Sitting with my feet hanging in the warm chocolate-coloured water I had had a perfect view of the human drama that had just been played out, and it felt natural for me to reach out and offer Ana a hand onto the boat. What wasn’t natural was the jolt of electricity that I felt as I grasped her hand, or the flash of fire I saw in her dark eyes as she smiled at me. I thought: I am going to drown in her eyes, and I probably would have done so if the captain hadn’t chosen that moment to slap me on the back and offer me a beer.

Later, when Ana had slung her hammock next to mine and her son had taken up residence in the wheel house, we sat swinging in the soft breeze, oblivious to the warm looks the rest of the passengers were giving us. Ana was a few years younger than I was but had already had a troubled life.
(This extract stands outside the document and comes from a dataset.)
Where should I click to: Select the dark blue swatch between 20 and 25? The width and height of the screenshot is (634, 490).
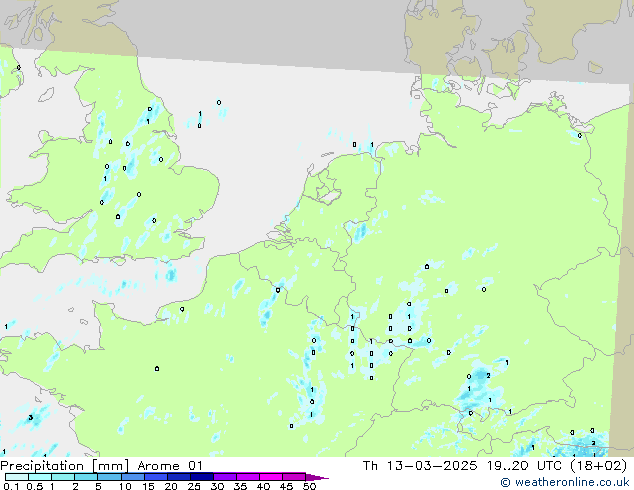[178, 477]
Widowed shortly after her son was born, she was taking him up-river for urgent treatment on an ulcerated leg. She hoped the doctor could do something miraculous, but we both knew the prognosis wasn’t overly hopeful.

We let the conversation comfortably fade until we sat in the disappearing light, lost in our own thoughts and the movement of the boat. Every time Ana looked at me I felt the hairs on the back of my neck stand on end and my stomach turn over. Her son crawled into my hammock and feel asleep whilst Ana brushed out her long silky hair. It was the first time in my life that I wanted to give myself entirely to someone.

After dinner of rice and beans we laid in our hammocks and spoke about the different worlds we came from. I told Ana about London, the cold winters, my apartment that froze from November through March and my daily commute to work. In return she told me stories of her small village, the one-room house she had and how, as a girl, she had swum in the mighty Amazon. I closed my eyes and let the rhythm of her voice and
the cantor of her words enchant me. It must have been apparent to everyone on the boat that I was bewitched.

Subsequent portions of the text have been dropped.